> **GIVEN PASSAGE**:
##########

Yadav: Centre clears Sarthak-PDS scheme, Rs 25,530 cr outlay
Synopsis
Key Takeaways
Union Environment Minister Bhupender Yadav on Wednesday, 27 May 2026 announced that the Union Cabinet, chaired by Prime Minister Narendra Modi, has approved the Sarthak-PDS scheme — a comprehensive overhaul of the Public Distribution System — with an outlay of Rs 25,530 crore to be spent over the next five years.
Context
Posting on X in Hindi, Yadav wrote: 'पीएम श्री नरेंद्र मोदी जी की अध्यक्षता में केंद्र सरकार ने सार्थक-पीडीएस योजना को स्वीकृति दी' — ('The central government, under the chairmanship of PM Narendra Modi, has approved the Sarthak-PDS scheme'). He added that the scheme would integrate ration transport, food grain distribution, and smart PDS mechanisms to ensure food security reaches the last person.
The announcement was accompanied by a link to an official Press Information Bureau release, signalling a formal Cabinet decision rather than a policy proposal.
Policy Backdrop
India's Public Distribution System operates under the framework of the National Food Security Act, 2013, which guarantees subsidised food grains to approximately 67 per cent of the country's population. Successive governments have pursued PDS modernisation through Aadhaar seeding, digitisation of beneficiary records, and technology-driven monitoring to reduce leakages and improve targeting.

##########

> **THINGS TO DO**:
#1 Answer the following questions using the Sarthak-PDS article.
(a) What outlay has been approved for the Sarthak-PDS scheme, and over what period is it to be spent?
(b) What did the announcement link to?
(c) Under which law does India's Public Distribution System operate?
#2 Translate this sentence from the Sarthak-PDS article into French: "The announcement was accompanied by a link to an official Press Information Bureau release, signalling a formal Cabinet decision rather than a policy proposal."
#3 Quote the portion of the Sarthak-PDS article starting with "Yadav: Centre clears" and going on through "the last person.".

> **PROVIDED MATERIAL**:

##########

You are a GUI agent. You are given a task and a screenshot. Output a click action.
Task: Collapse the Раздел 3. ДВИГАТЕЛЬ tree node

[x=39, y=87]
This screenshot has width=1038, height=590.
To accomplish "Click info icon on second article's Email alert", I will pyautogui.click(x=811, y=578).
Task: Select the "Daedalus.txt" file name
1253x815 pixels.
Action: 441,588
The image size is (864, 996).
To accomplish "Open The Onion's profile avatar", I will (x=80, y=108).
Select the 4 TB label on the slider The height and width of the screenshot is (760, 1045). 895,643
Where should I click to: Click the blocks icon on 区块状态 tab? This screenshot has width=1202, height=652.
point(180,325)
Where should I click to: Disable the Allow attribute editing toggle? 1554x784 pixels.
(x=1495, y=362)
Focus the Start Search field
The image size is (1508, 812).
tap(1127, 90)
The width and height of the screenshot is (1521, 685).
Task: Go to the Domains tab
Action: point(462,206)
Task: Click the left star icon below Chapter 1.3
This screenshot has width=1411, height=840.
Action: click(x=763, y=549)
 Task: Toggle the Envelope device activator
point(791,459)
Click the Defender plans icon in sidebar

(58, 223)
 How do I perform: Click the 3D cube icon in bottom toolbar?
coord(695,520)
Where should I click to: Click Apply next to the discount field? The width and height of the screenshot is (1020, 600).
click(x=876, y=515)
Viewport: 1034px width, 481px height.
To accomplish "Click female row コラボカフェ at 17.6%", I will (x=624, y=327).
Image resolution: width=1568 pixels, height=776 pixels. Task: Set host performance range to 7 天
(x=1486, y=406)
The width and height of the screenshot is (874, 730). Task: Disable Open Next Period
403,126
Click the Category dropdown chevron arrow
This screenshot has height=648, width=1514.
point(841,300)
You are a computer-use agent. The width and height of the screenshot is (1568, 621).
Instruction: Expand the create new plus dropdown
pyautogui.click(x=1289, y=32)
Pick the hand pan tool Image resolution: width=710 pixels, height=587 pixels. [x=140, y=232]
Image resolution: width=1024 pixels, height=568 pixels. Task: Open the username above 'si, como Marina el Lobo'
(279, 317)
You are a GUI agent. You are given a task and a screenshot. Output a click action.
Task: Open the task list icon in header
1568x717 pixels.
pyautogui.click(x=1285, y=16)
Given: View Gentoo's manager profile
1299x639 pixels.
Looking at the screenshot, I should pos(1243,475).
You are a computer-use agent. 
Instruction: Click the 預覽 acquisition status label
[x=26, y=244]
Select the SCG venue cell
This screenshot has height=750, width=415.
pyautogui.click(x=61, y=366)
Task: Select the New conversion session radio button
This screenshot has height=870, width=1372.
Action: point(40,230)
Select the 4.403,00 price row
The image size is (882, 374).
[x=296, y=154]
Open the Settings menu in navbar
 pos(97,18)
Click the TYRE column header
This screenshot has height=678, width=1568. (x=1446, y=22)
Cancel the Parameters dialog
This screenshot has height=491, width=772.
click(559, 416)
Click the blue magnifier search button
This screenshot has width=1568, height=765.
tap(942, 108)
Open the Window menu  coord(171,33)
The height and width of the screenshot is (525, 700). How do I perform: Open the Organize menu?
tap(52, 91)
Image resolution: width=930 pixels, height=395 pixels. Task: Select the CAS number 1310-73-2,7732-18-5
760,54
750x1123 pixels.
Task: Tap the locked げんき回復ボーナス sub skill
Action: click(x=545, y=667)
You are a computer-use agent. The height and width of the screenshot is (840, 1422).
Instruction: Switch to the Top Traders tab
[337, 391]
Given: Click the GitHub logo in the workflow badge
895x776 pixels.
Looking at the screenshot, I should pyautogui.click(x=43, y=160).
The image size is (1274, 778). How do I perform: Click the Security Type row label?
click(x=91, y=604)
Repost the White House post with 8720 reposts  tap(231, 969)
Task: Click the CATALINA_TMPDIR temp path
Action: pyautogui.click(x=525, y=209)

##########

> **EXERCISE SOLUTIONS**:
#1
(a) Rs 25,530 crore, over the next five years.
(b) An official Press Information Bureau release.
(c) The National Food Security Act, 2013.

#2 L'annonce était accompagnée d'un lien vers un communiqué officiel du Press Information Bureau, signe d'une décision formelle du Cabinet plutôt que d'une proposition de politique.

#3
Yadav: Centre clears Sarthak-PDS scheme, Rs 25,530 cr outlay
Synopsis
Key Takeaways
Union Environment Minister Bhupender Yadav on Wednesday, 27 May 2026 announced that the Union Cabinet, chaired by Prime Minister Narendra Modi, has approved the Sarthak-PDS scheme — a comprehensive overhaul of the Public Distribution System — with an outlay of Rs 25,530 crore to be spent over the next five years.
Context
Posting on X in Hindi, Yadav wrote: 'पीएम श्री नरेंद्र मोदी जी की अध्यक्षता में केंद्र सरकार ने सार्थक-पीडीएस योजना को स्वीकृति दी' — ('The central government, under the chairmanship of PM Narendra Modi, has approved the Sarthak-PDS scheme'). He added that the scheme would integrate ration transport, food grain distribution, and smart PDS mechanisms to ensure food security reaches the last person.